ERIM: Secure, Efficient In-process Isolation with Protection Keys (MPK)

Isolating sensitive state and data can increase the security and robustness of many applications. Examples include protecting cryptographic keys against exploits like OpenSSL's Heartbleed bug or protecting a language runtime from native libraries written in unsafe languages. When runtime references across isolation boundaries occur relatively infrequently, then conventional page-based hardware isolation can be used, because the cost of kernel- or hypervisor-mediated domain switching is tolerable. However, some applications, such as the isolation of cryptographic session keys in network-facing services, require very frequent domain switching. In such applications, the overhead of kernel- or hypervisor-mediated domain switching is prohibitive.
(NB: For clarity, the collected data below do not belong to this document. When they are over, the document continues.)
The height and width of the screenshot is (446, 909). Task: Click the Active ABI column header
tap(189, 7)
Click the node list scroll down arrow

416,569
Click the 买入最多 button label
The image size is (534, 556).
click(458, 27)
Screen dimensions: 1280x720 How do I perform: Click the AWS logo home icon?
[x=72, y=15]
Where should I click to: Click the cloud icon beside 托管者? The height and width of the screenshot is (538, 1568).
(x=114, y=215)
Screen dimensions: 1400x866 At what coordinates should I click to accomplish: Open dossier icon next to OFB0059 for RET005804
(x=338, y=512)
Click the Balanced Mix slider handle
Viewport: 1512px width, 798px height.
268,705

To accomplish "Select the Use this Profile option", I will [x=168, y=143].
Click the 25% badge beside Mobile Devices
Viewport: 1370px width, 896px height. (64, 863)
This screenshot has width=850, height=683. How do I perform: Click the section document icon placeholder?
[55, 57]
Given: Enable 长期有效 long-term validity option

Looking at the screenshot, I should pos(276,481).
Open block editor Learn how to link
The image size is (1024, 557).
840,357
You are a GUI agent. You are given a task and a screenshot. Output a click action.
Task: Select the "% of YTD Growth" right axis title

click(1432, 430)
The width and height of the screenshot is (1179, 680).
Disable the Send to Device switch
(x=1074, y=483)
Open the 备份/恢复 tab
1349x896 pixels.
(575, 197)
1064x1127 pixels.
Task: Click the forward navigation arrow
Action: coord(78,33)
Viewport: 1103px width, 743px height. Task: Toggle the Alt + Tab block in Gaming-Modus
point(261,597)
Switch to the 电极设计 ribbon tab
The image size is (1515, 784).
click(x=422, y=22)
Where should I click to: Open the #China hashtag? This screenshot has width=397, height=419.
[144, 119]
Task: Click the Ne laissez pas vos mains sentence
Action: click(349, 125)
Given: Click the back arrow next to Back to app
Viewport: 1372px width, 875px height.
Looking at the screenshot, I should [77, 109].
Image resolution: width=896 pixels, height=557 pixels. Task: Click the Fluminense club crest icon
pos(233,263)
In this paper, we present ERIM, a novel technique that provides hardware-enforced isolation with low overhead on x86 CPUs, even at high switching rates (ERIM's measured overhead is less than 1% for 100,000 switches per second). The key idea is to combine protection keys (MPKs), a feature recently added to x86 that allows protection domain switches in userspace, with binary inspection to prevent circumvention. We show that ERIM can be applied with little effort to new and existing applications, doesn't require compiler changes, can run on a stock Linux kernel, and has low runtime overhead even at high domain switching rates.